Una cosa es declararte liberal y defender ardorosamente tus principios y otra es confesar cómo llegaste a esta convicción, cómo leíste a los maestros de esta ideología y por qué crees que es la mejor. Esto es precisamente lo que hace, sin temor a ser vilipendiado, Mario Vargas Llosa en La llamada de la tribu, su más reciente libro de ensayos:
Si Mario Vargas Llosa creó polémica y ha sido tantas veces vilipendiado, con razón o sin razón, por su transformación de marxista a liberal, con la reciente publicación de La llamada de la tribu completa sin duda el círculo de la controversia en tanto muestra, desde un ángulo biográfico intelectual, cuál es el proceso ideológico que siguió a ese cambio que a muchos resulta intolerable y a otros, como yo, sin ser liberal ni mucho menos, una satisfacción, pues una vez más nos demuestra que como ensayista casi nunca presenta altibajos, ya sea por su claridad expositiva o por la valiente, ardorosa y coherente defensa de sus ideas.
En el prólogo a su nuevo libro sostiene que la idea germinal fue el libro de Edmundo Wilson, Hacia la estación de Finlandia, que recoge la evolución del socialismo desde sus orígenes hasta el instante en que Lenin llega a la estación Finlandia de San Petersburgo e inicia el camino de la revolución bolchevique. Vargas Llosa quiso desarrollar una idea parecida con la trayectoria del liberalismo, solo que lo delimitó a su propia historia personal: contar y reflexionar cómo él mismo, en un momento de los 60 y los 70, cayó seducido por esta corriente ideológica y cómo llegó a su propia estación de Finlandia para alejarse del “llamado de la tribu”.
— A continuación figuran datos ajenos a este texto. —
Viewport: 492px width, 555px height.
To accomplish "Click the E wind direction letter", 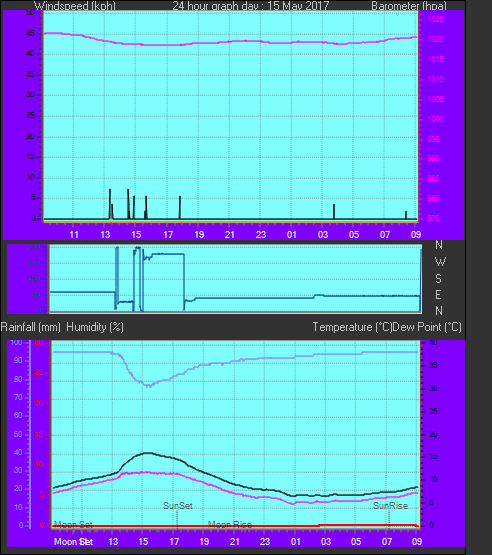I will (x=439, y=295).
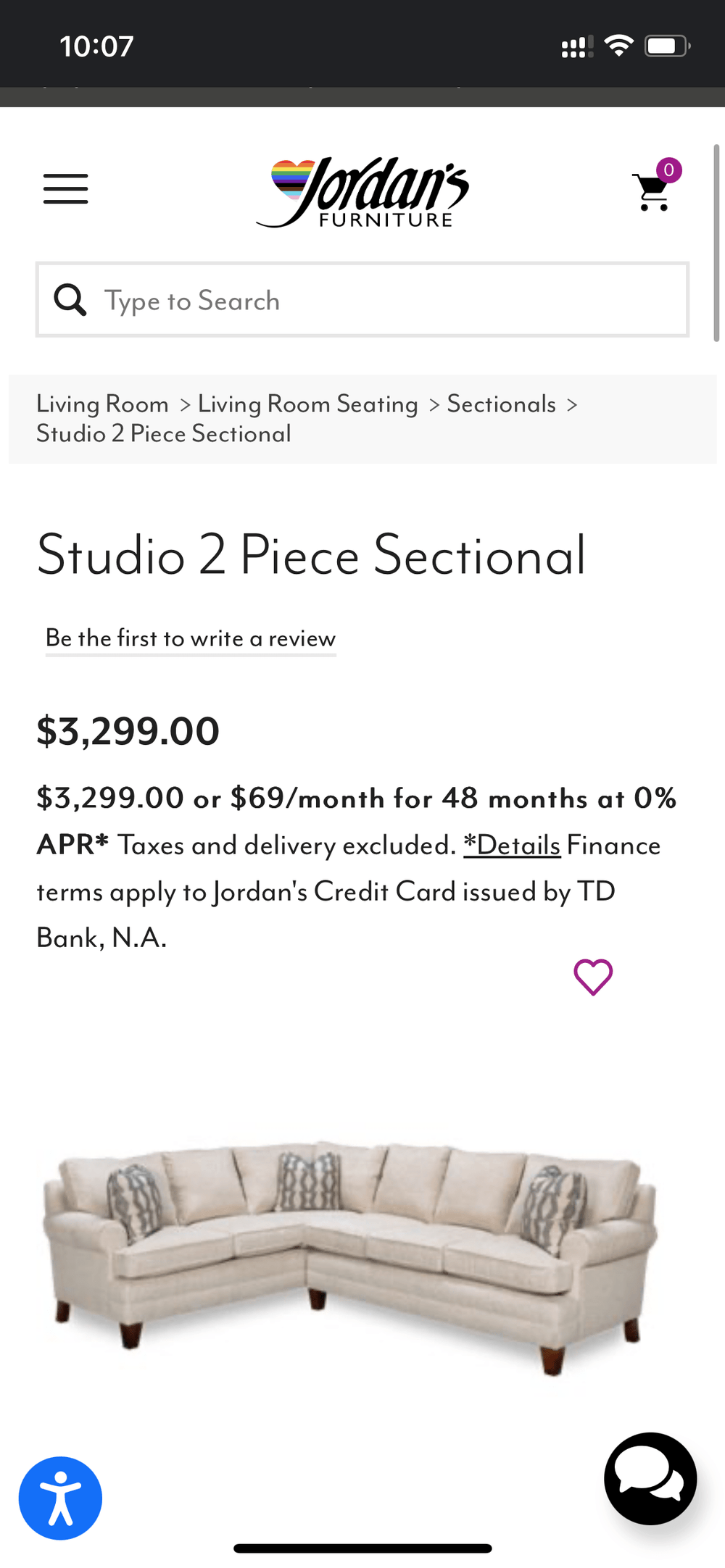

“El llamado de la tribu” es el concepto que emplea para referirse a la sociedad cerrada y a las ideologías que propugnan el constructivismo (la pretensión de elaborar un modelo de sociedad), la planificación, el poder central que ordena la conducta de los individuos y el apego las fuerzas irracionales que gobernaban a la humanidad antes de la llegada de la civilización, en oposición al concepto de “sociedad abierta” impulsada por Karl Popper y que se refiere a las sociedades libres, que defienden al individuo, adscritas a las ideas de la competencia, el libre mercado y a la libertad de las ideas. El libro ha sido concebido bajo tres ejes: la contrastación entre estos dos conceptos de filosofía política, la defensa de la libertad y la exposición sucinta, amena y clara del pensamiento de los liberales que más admira: Adam Smith, José Ortega y Gasset, Friedrich Hayek, Karl Popper, Raymond Aron, Isaiah Berlin y Jean-François Revel. El libro está impregnado, como era de esperarse, de argumentos celebratorias al liberalismo, aunque no omite algunas inteligentes, aunque débiles, críticas a sus excesos y contradicciones
Más que el orden espontáneo, historicismo, sociedad abierta, opio de los intelectuales, constructivismo y la planificación estatal y otras ideas afines que defiende y ataca, a mí me ha llamado poderosamente la atención la crítica que hace a Popper a partir de su expresión “Hablar claro es hablar de tal modo que las palabras no importen”. Popper menospreciaba el valor autónomo de las palabras “por el temerario supuesto de que se las puede usar como sin ellas no tuvieran importancia”; de ahí su estilo enrevesado y confuso que observa Vargas Llosa. La otra cara de la moneda serían José Ortega y Gasset, “cuya buena prosa vestía tan bien a sus ideas que las mejoraba”, y Roland Barthes, quien llegó a decir que “no eran los hombres los que hablaban sino el lenguaje el que hablaba a través de ellos”. En fin, los extremos nunca se juntan.